Autoscaling using GPU instances

The Cast AI Autoscaler can scale the cluster using GPU-optimized instances. This guide describes the steps needed to configure the cluster so that GPU nodes can join it.

Supported providers

Provider	GPUs supported
AWS EKS	NVIDIA
GCP GKE	NVIDIA
Azure AKS *	NVIDIA

* - Please contact Cast AI support to enable this feature for your organization.

How does it work?

Once activated, Cast AI's Autoscaler detects workloads requiring GPU resources and starts provisioning them.

To enable the provisioning of GPU nodes, you need a few things:

Choose a GPU instance type or attach a GPU to the instance type
Install GPU drivers
Expose the GPU to Kubernetes as a consumable resource.

Cast AI ensures that the correct GPU instance type is selected - all you have to do is define GPU resources and add a GPU or a node template toleration.

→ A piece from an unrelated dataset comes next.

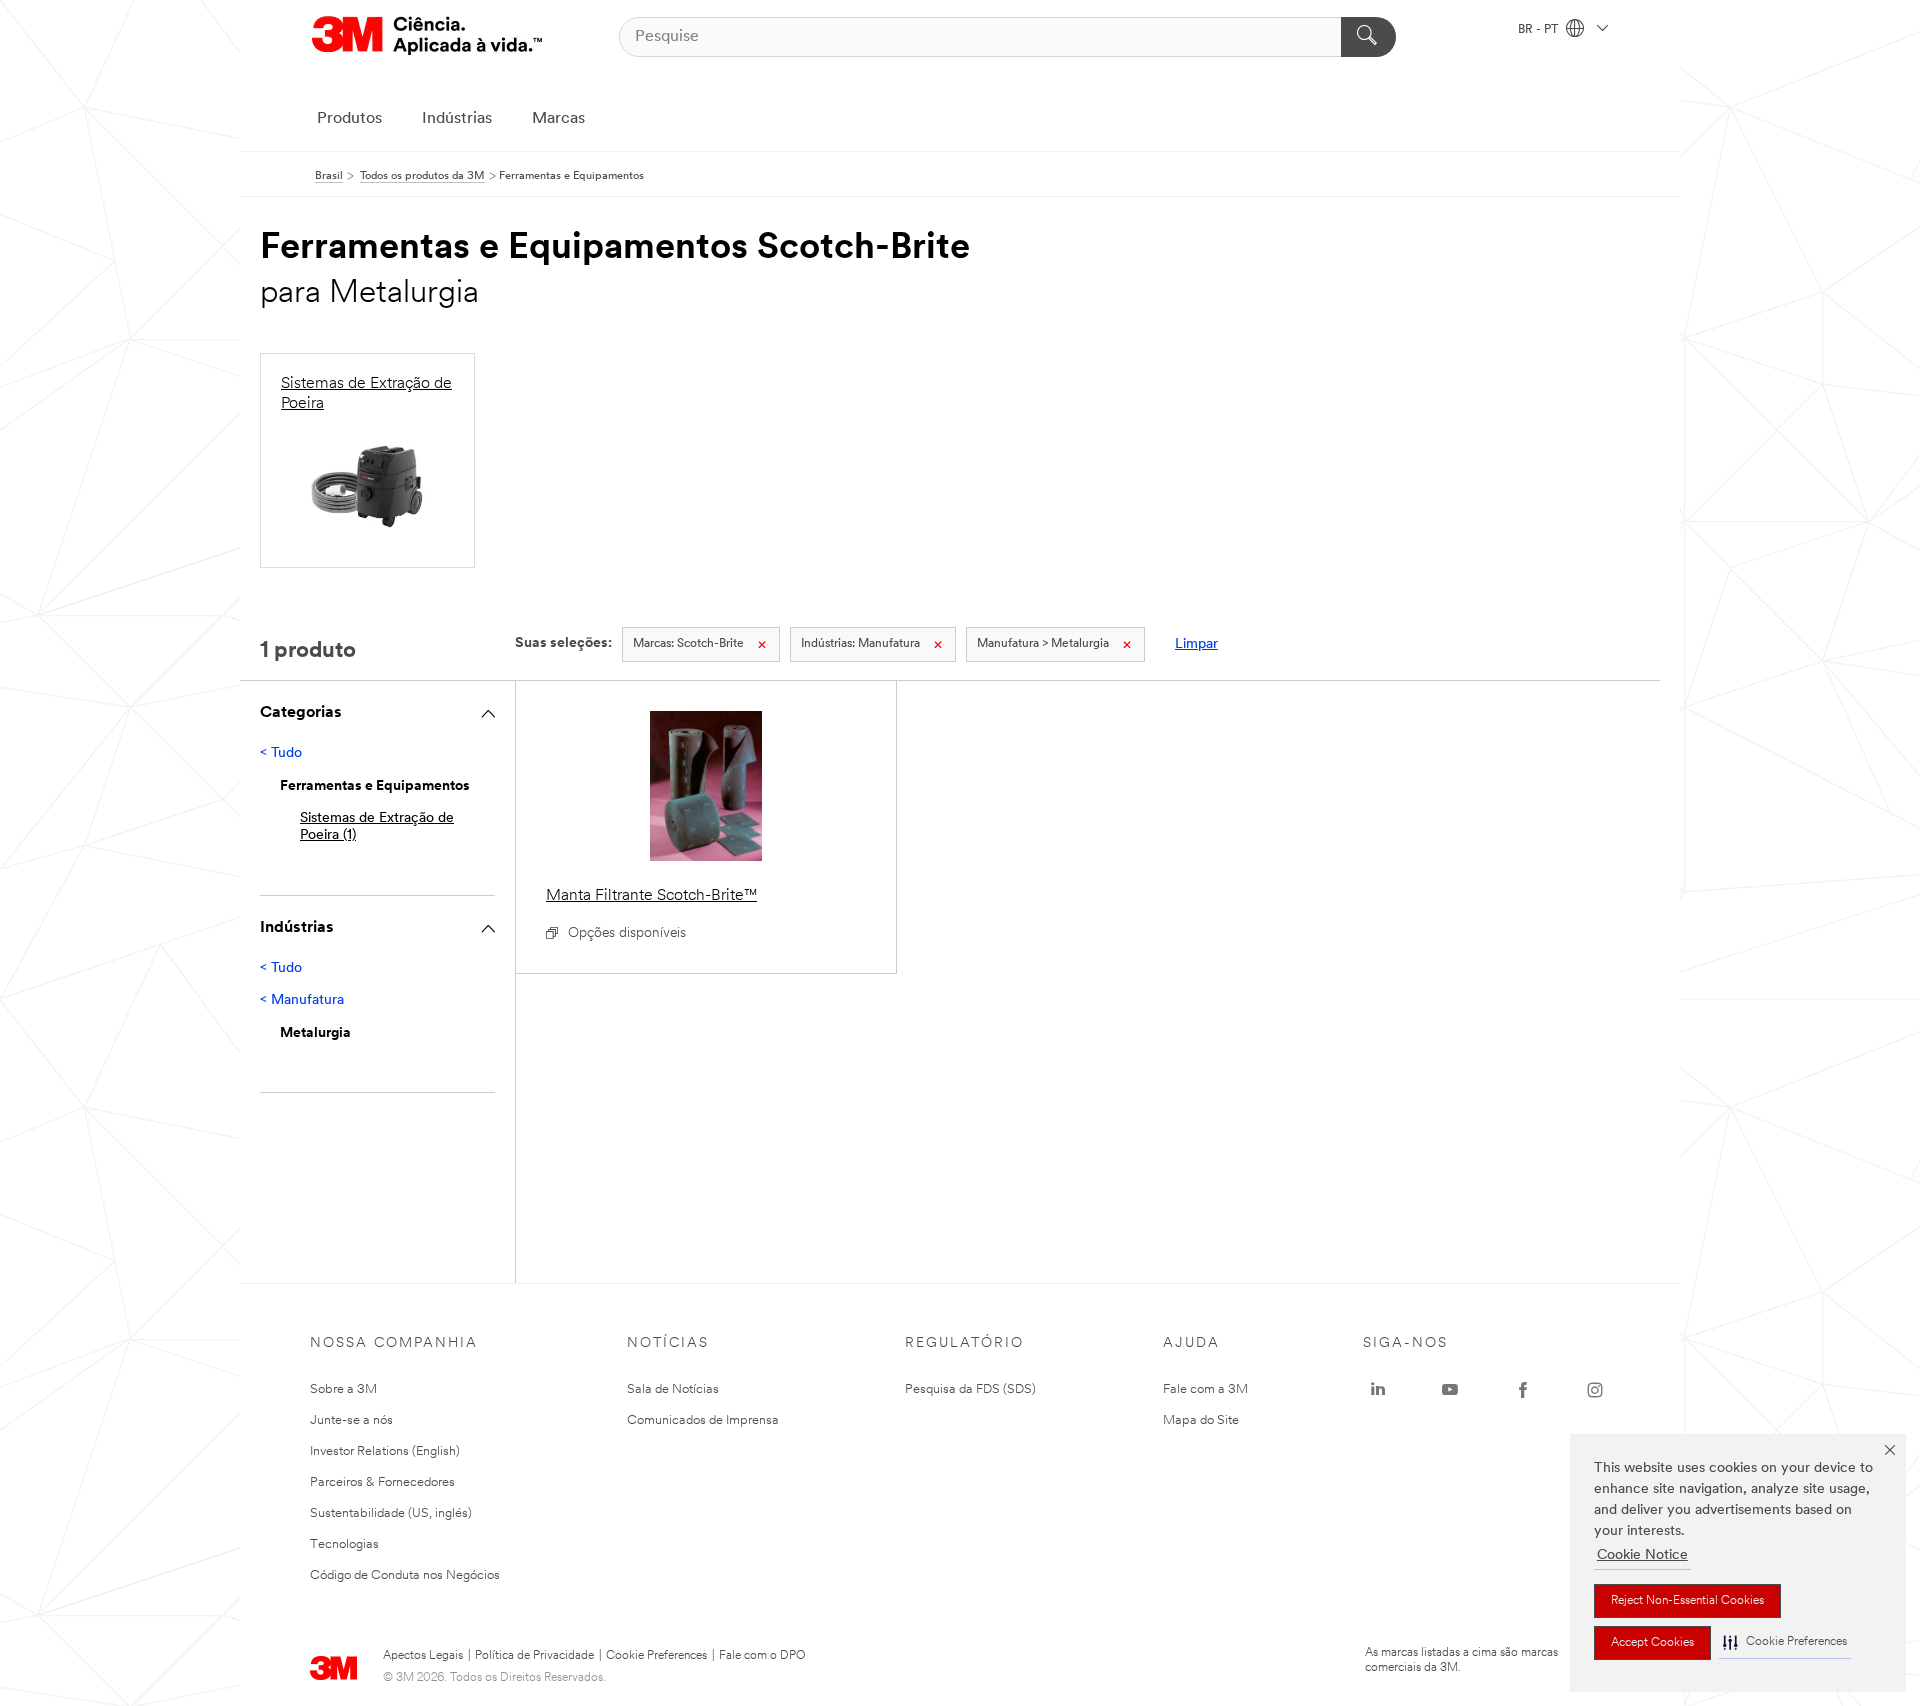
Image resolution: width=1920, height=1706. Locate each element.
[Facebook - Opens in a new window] (1523, 1390)
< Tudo (281, 753)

You can also target specific GPU characteristics using node selectors or affinities to the GPU labels.

Label	Value Example	Description
`nvidia.com/gpu`	`true`	Node has an NVIDIA GPU attached
`nvidia.com/gpu.name`	`nvidia-tesla-t4`	Attached GPU type
`nvidia.com/gpu.count`	`1`	Attached GPU count
`nvidia.com/gpu.memory`	`15258`	Avaialble single GPU memory in Mib

📘
Tainting of GPU nodes
A GPU Node added using the "default-by-castai" Node template will have the taint nvidia.com/gpu=true:NoSchedule applied to it. On the contrary, a GPU node added using a custom Node template will not be tainted unless specified in the template definition.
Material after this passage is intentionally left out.